Zourah Ali

Personal information
- Born: November 23, 1994 (age 31) Ali Sabieh, Djibouti
- Height: 5'3.5"
- Weight: 117 lb (53 kg)

Sport
- Country: Djibouti
- Sport: Athletics
- Event: 400m

= Zourah Ali =

Djiboutian runner

Zourah Ali also known as Souhra Ali Mohamed (born 23 November 1994) is a Djiboutian runner. She competed in the 2012 and 2020 Summer Olympics.

== Career ==
She competed at the 2012 Summer Olympics in the 400m event, which she completed in 1:05.37 minutes.

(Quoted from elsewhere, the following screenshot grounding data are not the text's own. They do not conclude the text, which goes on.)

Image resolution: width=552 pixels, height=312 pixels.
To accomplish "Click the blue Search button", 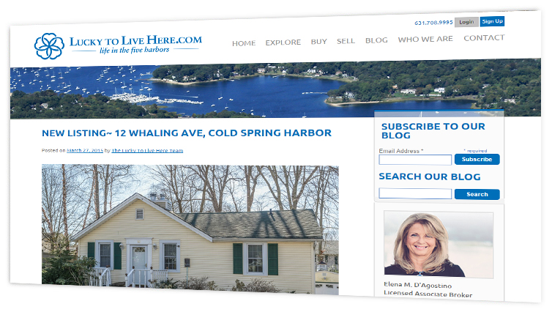I will click(x=477, y=194).
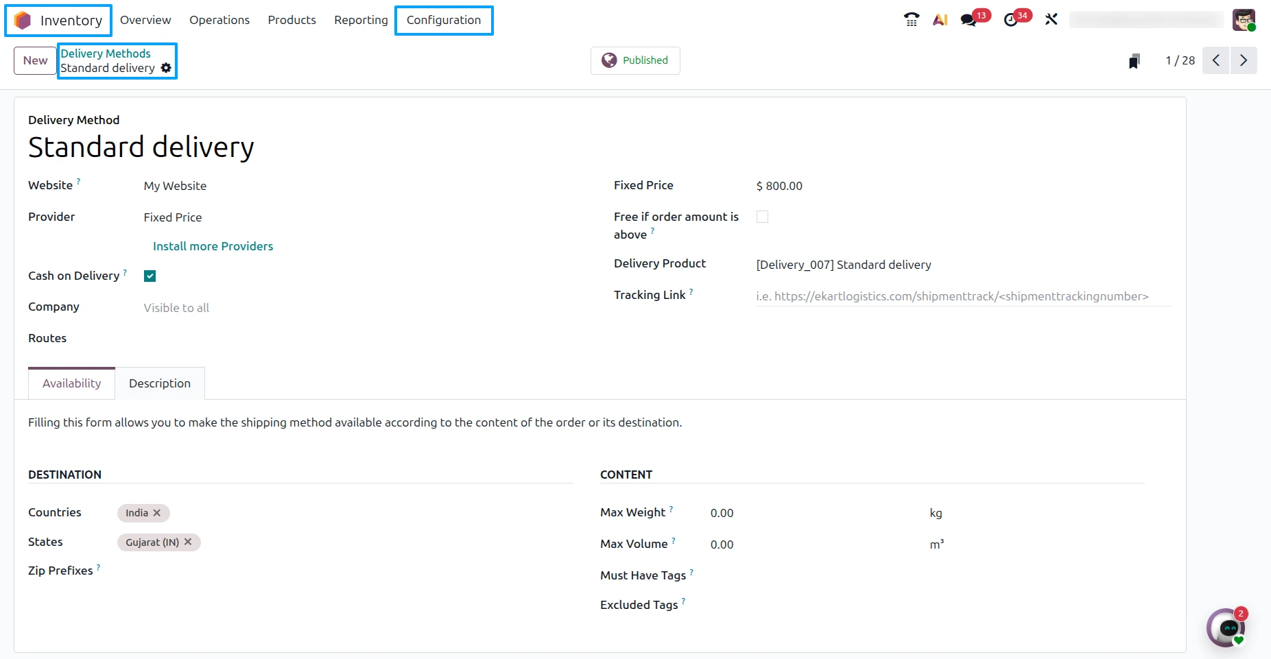Remove the India country tag

pyautogui.click(x=157, y=513)
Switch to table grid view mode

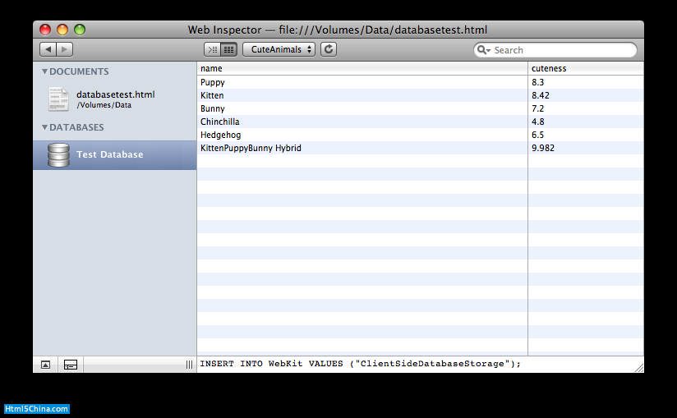click(x=229, y=50)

She did not place high enough in her heat to be qualified to the semifinals as she finished in 44th place and with the second slowest time in that race. After the Olympics, Zourah was sponsored by the Republican Guard, which is the branch of military that guards the president. Zourah was the only female athlete for the Republican Guard for a period of time, but with the addition of athletes such as Kadra Mohamed Dembil, they expanded their female team. She was the flag bearer for Djibouti at the opening ceremony.

She participated at the 2011 All-Africa Games in Maputo, and 2011 Pan Arab Games in Doha, 2017 Pan Arab Games in Baku, 2019 Arab Championships in Cairo, and 2019 African Games in Rabat.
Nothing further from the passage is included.